CUBA Y VENEZUELA, EN EL MISMO ESPEJO

“Conseguí jabones y algunos juguetes para el niño”, le contaba una mujer venezolana a otra en el aeropuerto de Tocumen en Panamá. A sus pies, una valija de mano parecía a punto de explotar de tan repleta y la señora enumeraba todo lo que llevaba de vuelta a su país. La conversación me recordó a mis propios compatriotas que retornan a la Isla con el equipaje abarrotado de productos, que incluyen desde pasta dental hasta agujas para coser.


En una situación de carencias, los seres humanos terminamos pareciéndonos a esas “hormigas cortadoras de hojas” que son capaces de llevarse parte del bosque a su hormiguero. Pero esa tarea de buscar a toda costa lo que nos falta nos encierra también en un ciclo de obsesiones, donde comprar huevos, adquirir leche o localizar el mercado en el que han sacado papel sanitario consumirá la mayor parte de nuestro tiempo y energías. Quedamos atrapados entonces en un bucle de sobrevivencia, en el que apenas podemos ocuparnos de ejercer nuestro papel de ciudadanos.

No obstante, siempre habrá algunos que quieran explicar las penurias a su manera. Como una analista oficial, que hace unos días abordaba en la televisión cubana el desabastecimiento de productos básicos en Venezuela. En opinión de la señora, la culpa de las carestías recae sobre un sector que acapara o deja de importar mercancías para provocar el caos social. En su discurso, los “ricos malos” dificultaban que los “pobres buenos” pusieran un plato de comida sobre la mesa. Un esquema argumental tan ridículo que me quedé a escucharla como si de un espacio humorístico se tratara.

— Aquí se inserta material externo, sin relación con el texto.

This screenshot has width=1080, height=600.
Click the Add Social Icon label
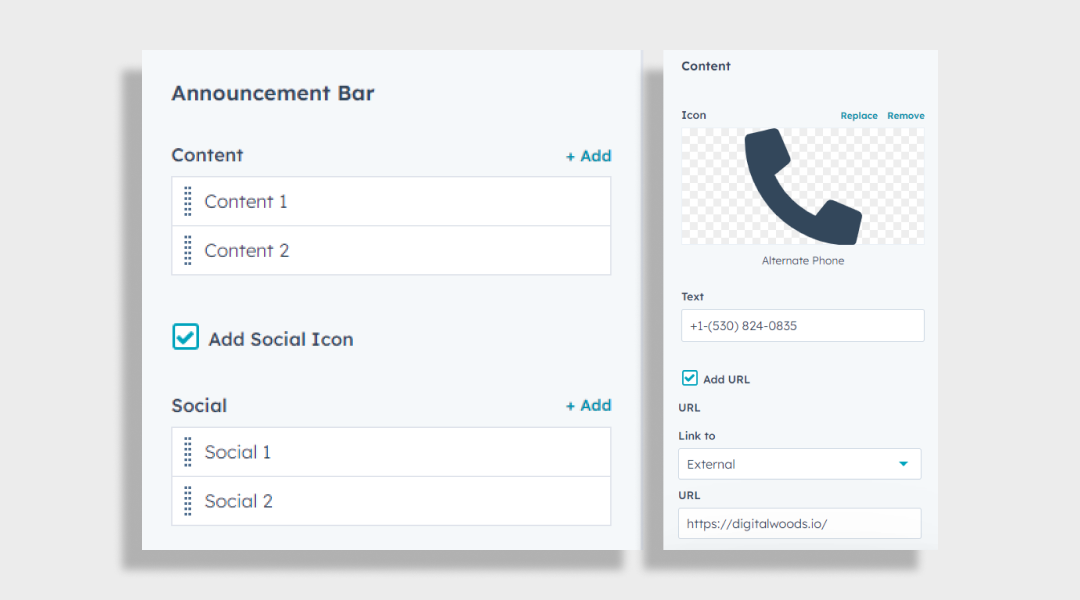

La parcializada analista era una alumna aventajada de la escuela del castrismo, en la que también se formaron Hugo Chávez y Nicolás Maduro, y donde aprendieron que mantener en el discurso político una constante alusión al enemigo quizás no sirva para apaciguar el ardor del hambre en el estómago, pero al menos mantiene entretenidos a los necesitados. Una política de la fanfarria, donde siempre son los otros quienes hacen mal las cosas y boicotean al Gobierno, que dice ser el blanco de ataques llegados desde todos lados.

Lo cierto es que las largas filas a las afueras de los mercados no son un bulo mediático ni una exageración de los medios de prensa independientes venezolanos, sino una realidad que se extiende por su territorio. La harina falta para todos y la inestabilidad económica no conoce de clases sociales ni distingue ideologías, aunque la corrupción y un extenso entramado de privilegios otorguen un mayor respiro material a quienes estén más cerca del poder. En esas circunstancias se reduce a los individuos a su condición de consumidores desesperados, una situación que desemboca en una sociedad más controlable y una ciudadanía menos pendiente de la escena política.

Como en un espejo deformado, los cubanos vemos reflejados nuestros peores momentos en los venezolanos. Si antes podíamos decir con orgullo que compartíamos cultura, lengua y hasta proximidad geográfica, ahora nos parecemos en cuestiones de las que nadie querría vanagloriarse. Nariz con nariz nos observamos, para descubrir esta semejanza aquí, aquella mala copia allá.

Ambos somos pueblos que han aprendido a esperar, hacer largas colas, llevar la bolsa bajo el brazo y cazar al vuelo los rumores de la reaparición de algún producto. El equipaje que chequeamos en los aeropuertos del mundo va cargado con las mismas cosas y repleto de las mismas ansiedades ante las privaciones. Cuando nos escuchamos hablar ya es difícil distinguir si estamos en La Habana o en Caracas, si aguardamos a las afueras de un mercado en Maracaibo o en Santiago de Cuba. ¿Somos ellos o ellos son nosotros?